Untold numbers of women suffered in the post-Scheuberin period. An estimated 35-50,000 were executed between 1450-1750. Gibson recounts the toll in North Berwick, Scotland in the 1580s-90s–one tale of which influenced Shakespeare’s MacBeth–and those in Europe’s “colonial edge” of northern Scotland, Scandinavia, and North America. These tragic details are known to scholars, but there is a lesser-discussed synthesis involved in Gibson’s readable account. She reminds us that witchcraft upheavals through the ages take place for many of the same reasons across time–religious disputes, non-scientific speculation, political manipulation, fear of outsiders (Jews, travellers, the Sami people), the Reformation­, offshoots of warfare–but also that the very definition of witchcraft has been malleable.


The Bible indeed mentions witches, but how do we explain the rarity of accusations in Europe prior to the 15th century? Gibson argues that witchcraft has undergone cycles in which it was superstitious to believe or to not believe in it. In the 1620s, Joan Wright became America’s “first” witch. She was a respected healer, herbalist, and midwife in Virginia, but because she wasn’t always successful in her ministrations and the colony was starving, she came under suspicion. As far as we know, Wright survived but the transformation from healer to witch planted the very idea of Satan loose upon North American soil.


Gibson detected “echoes” of witchcraft paranoia after Salem and the rise of Enlightenment thinking–during the French Revolution, homophobia outbreaks, attacks on indigenous beliefs, and during sensational murder trials– but the prevailing norm in the West shifted to associating malevolent witchcraft with archaic superstition. In chapters set in Sub-Saharan Africa Gibson reminds us, though, that the Western norm is not universal. Nor does the Western ideal always have salutary effects. In her final chapter on Stormy Daniels Gibson shows how rejection of the power of witches can be manipulated for political advantage. She speculates that Donald Trump’s charge that his detractors and accusers are engaging in a “witch hunt,” is an attempt to tar them with ideological superstition.


This is both an enlightening and entertaining book, though it has its flaws. I appreciated Gibson’s attempts to globalize witchcraft fears, but she is open to the charge of having written a Eurocentric book that’s merely a drive-by peek at the rest of the world. This, in my estimation, is fair commentary. There would have been nothing wrong with confining her study to the West and, having heard her speak, she had plenty of material to have expanded Western examples.


Gibson sometimes draws distinctions too sharply.

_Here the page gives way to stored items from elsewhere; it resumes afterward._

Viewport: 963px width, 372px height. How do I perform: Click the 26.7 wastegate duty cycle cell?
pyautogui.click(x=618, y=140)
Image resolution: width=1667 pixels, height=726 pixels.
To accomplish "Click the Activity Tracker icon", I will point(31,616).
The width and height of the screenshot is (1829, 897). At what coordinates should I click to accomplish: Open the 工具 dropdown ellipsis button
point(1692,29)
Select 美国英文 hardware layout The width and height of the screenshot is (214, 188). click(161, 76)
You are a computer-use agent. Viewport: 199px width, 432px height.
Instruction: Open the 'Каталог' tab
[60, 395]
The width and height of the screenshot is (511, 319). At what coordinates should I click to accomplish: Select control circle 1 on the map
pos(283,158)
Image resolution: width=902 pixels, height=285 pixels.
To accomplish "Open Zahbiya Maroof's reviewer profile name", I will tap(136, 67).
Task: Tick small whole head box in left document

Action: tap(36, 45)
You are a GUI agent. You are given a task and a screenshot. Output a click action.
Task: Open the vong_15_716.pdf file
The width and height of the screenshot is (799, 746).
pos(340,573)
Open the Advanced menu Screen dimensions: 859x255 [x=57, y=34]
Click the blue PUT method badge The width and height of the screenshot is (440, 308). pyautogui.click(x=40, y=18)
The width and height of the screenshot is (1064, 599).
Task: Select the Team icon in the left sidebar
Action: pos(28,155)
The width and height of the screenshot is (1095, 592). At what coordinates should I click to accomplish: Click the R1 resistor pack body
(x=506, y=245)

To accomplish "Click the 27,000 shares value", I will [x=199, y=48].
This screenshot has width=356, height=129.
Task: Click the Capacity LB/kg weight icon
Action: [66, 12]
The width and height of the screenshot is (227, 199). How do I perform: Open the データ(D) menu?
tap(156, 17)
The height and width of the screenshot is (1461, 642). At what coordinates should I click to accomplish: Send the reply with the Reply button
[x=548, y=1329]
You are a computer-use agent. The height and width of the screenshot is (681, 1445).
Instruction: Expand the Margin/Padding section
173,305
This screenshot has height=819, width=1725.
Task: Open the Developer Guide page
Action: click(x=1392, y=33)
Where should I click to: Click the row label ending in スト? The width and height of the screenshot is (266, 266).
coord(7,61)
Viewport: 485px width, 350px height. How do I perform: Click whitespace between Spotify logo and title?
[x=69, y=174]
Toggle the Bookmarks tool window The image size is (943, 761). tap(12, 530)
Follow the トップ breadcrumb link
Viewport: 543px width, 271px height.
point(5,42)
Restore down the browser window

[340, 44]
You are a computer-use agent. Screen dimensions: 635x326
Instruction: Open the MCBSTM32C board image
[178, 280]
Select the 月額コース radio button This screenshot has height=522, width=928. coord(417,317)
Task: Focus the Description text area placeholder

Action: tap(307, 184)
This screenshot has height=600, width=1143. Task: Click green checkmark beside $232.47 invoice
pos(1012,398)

In later chapters she presents modern-day witchcraft as a return to the standards before Joan Wright’s trial; that is, that witches are either benign or engage in healing arts. That depends on who you ask! If she’s right, Trump’s evocation of a witch hunt is a political gamble. There are plenty of evangelicals and cultural conservatives who continue to demonize homosexuals, witches, spiritualist mediums, astrologists, those holding non-Christian beliefs, and (paradoxically) scientists. Some ministers and priests would happily append Malleus Maleficarum to the New Testament.


I wish to emphasize that I’m one of the scholars who has delved into the topic at hand and thus my eye is more critical than that of the average reader. You need not wade in academic waters to enjoy Gibson’s short volume. You’ll learn a lot if you do.